- Required work -
Please find the lines in the following records that hold "hierarchy", and copy them.

- Recorded data -

□ □ □ □ □ □ □

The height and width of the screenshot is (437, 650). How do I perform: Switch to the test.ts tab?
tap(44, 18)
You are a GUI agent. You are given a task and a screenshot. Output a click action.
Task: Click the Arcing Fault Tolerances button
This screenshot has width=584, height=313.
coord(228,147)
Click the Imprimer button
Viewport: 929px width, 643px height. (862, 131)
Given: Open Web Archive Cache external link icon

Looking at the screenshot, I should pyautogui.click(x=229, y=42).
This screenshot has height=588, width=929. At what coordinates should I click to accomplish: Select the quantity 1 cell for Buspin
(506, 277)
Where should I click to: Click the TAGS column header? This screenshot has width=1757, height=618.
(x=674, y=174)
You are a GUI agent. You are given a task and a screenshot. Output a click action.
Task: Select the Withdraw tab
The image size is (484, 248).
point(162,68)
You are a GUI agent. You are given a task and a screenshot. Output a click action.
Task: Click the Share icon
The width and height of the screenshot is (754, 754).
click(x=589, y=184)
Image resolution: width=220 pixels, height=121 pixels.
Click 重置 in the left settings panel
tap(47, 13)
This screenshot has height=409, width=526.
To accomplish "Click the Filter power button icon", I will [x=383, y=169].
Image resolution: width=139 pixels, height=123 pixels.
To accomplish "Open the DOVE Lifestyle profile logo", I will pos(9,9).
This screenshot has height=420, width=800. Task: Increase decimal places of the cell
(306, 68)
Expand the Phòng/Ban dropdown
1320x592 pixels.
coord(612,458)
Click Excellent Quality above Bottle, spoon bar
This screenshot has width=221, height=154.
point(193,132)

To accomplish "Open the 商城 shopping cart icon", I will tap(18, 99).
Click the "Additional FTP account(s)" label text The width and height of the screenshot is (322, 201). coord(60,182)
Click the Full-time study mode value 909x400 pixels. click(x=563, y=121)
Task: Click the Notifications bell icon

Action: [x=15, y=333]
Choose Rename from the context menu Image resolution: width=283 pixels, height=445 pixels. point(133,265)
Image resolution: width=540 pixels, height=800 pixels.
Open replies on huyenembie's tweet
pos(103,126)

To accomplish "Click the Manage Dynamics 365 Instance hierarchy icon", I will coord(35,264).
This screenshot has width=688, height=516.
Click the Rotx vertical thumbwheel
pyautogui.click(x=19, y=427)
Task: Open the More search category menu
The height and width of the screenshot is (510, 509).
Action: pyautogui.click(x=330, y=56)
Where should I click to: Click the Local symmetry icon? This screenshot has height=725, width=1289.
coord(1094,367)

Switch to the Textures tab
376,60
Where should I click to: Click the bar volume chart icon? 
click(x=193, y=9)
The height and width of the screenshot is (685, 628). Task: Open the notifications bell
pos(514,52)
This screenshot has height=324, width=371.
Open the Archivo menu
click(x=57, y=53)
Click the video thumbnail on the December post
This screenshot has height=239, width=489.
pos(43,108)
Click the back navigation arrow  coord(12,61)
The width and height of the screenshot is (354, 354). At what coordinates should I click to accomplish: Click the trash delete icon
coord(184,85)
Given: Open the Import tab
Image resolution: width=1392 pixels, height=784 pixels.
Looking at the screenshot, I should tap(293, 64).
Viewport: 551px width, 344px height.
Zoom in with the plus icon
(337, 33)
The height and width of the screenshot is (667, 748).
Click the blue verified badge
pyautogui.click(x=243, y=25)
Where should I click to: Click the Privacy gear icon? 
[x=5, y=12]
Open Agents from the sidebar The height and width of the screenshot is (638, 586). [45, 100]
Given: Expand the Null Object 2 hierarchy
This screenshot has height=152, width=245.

□ □ □ □ □ □ □

- Answer space -
To accomplish "Click the Manage Dynamics 365 Instance hierarchy icon", I will coord(35,264).
Given: Expand the Null Object 2 hierarchy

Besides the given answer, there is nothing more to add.